Pentafluorophenol
- Names: Preferred IUPAC name Pentafluorophenol

Identifiers
- CAS Number: 771-61-9;
- 3D model (JSmol): Interactive image;
- ChemSpider: 12499;
- ECHA InfoCard: 100.011.123
- EC Number: 212-235-8;
- PubChem CID: 13041;
- UNII: A2YCF0YUHA;
- CompTox Dashboard (EPA): DTXSID9061120 ;

Properties
- Chemical formula: C_{6}F_{5}OH
- Molar mass: 184.065 g·mol^{−1}
- Appearance: white solid or colorless liquid
- Melting point: 32.8 °C (91.0 °F; 305.9 K)
- Boiling point: 145.6 °C (294.1 °F; 418.8 K)
- Hazards: GHS labelling:
- Pictograms: GHS05: Corrosive GHS07: Exclamation mark
- Signal word: Danger
- Hazard statements: H302, H312, H314, H315, H319, H335
- Precautionary statements: P260, P264, P270, P271, P280, P301+P312, P301+P330+P331, P302+P352, P303+P361+P353, P304+P340, P305+P351+P338, P310, P312, P321, P322, P330, P332+P313, P337+P313, P362, P363, P403+P233, P405, P501

= Pentafluorophenol =

Pentafluorophenol is the organofluorine compound (specifically a fluorophenol) with the formula C6F5OH. This is the perfluorinated analogue of phenol.

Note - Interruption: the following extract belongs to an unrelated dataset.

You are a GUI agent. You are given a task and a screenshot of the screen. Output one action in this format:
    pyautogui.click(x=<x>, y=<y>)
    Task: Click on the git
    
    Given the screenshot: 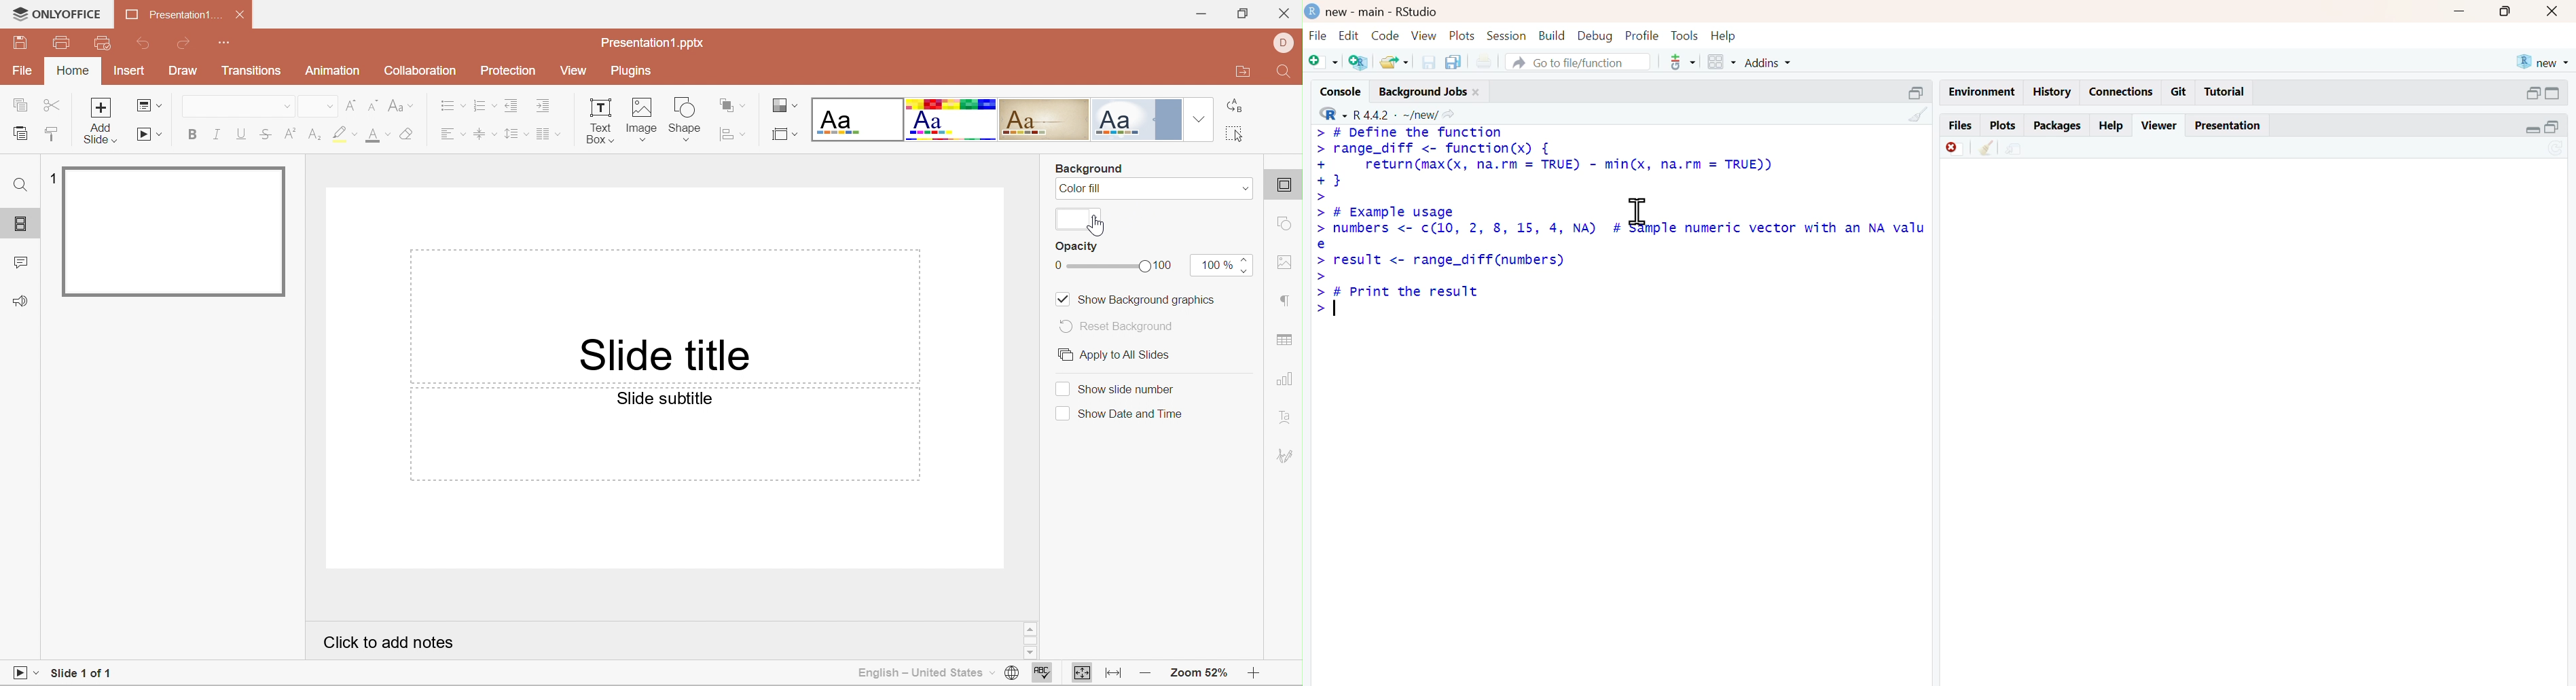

It is a white solid that melts just above room temperature, and smells of phenol. With a pK_{a} of 5.5, it is one of the most acidic phenols and can be easily deprotonated to pentafluorophenolate.

==Uses==
Pentafluorophenol is used to prepare pentafluorophenyl esters, which are active esters useful in peptide synthesis.

==Environmental hazards==
Pentafluorophenol is considered hazardous because of oral, dermal and inhalation toxicity and because it causes severe skin burns and eye damage.